[Records]
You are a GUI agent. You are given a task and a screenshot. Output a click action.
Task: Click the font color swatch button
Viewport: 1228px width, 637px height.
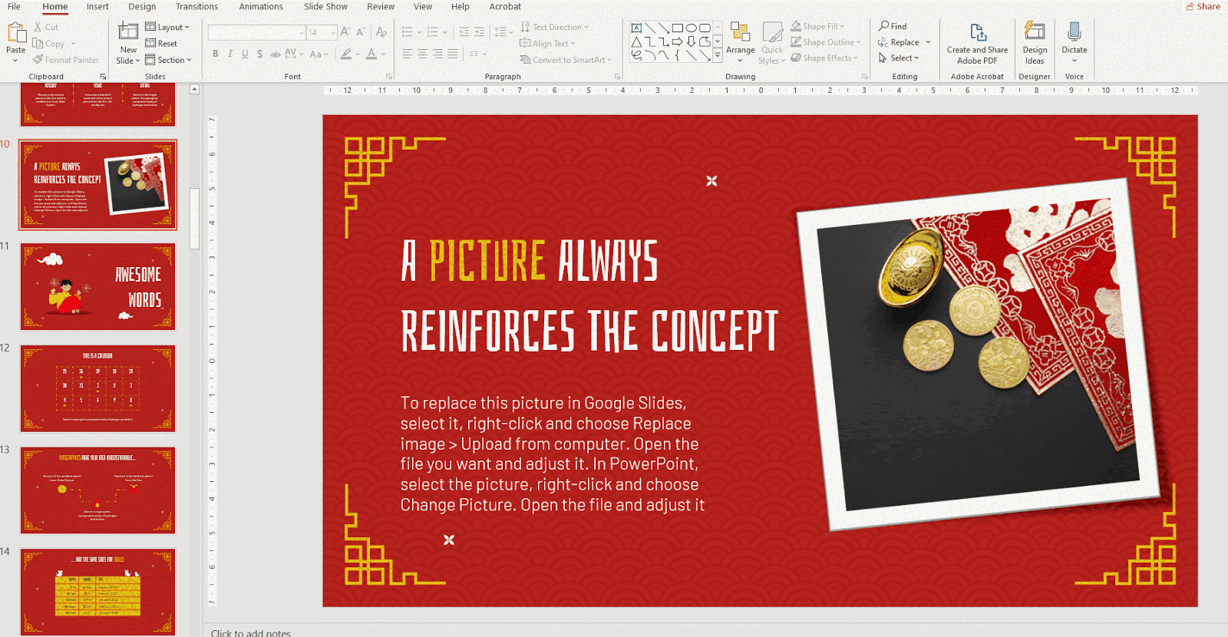click(x=371, y=54)
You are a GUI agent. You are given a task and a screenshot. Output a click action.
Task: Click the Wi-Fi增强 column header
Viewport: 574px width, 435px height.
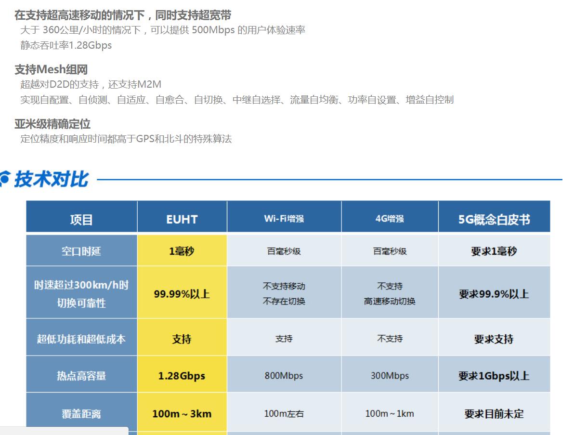[284, 219]
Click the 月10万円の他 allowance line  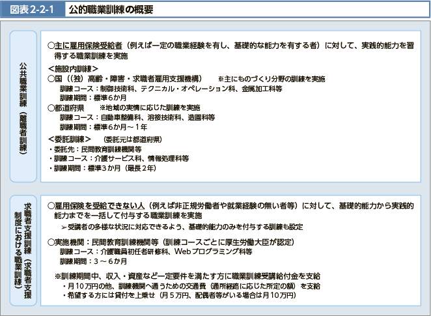click(190, 286)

▸ **To do**: In the part of the records that runs from the start through the line containing "click(x=371, y=54)", replace "font color" with "background color" and keep everything else the same. Leave the pictures out of your answer.

▸ **Task answer**:
You are a GUI agent. You are given a task and a screenshot. Output a click action.
Task: Click the background color swatch button
Viewport: 1228px width, 637px height.
click(x=371, y=54)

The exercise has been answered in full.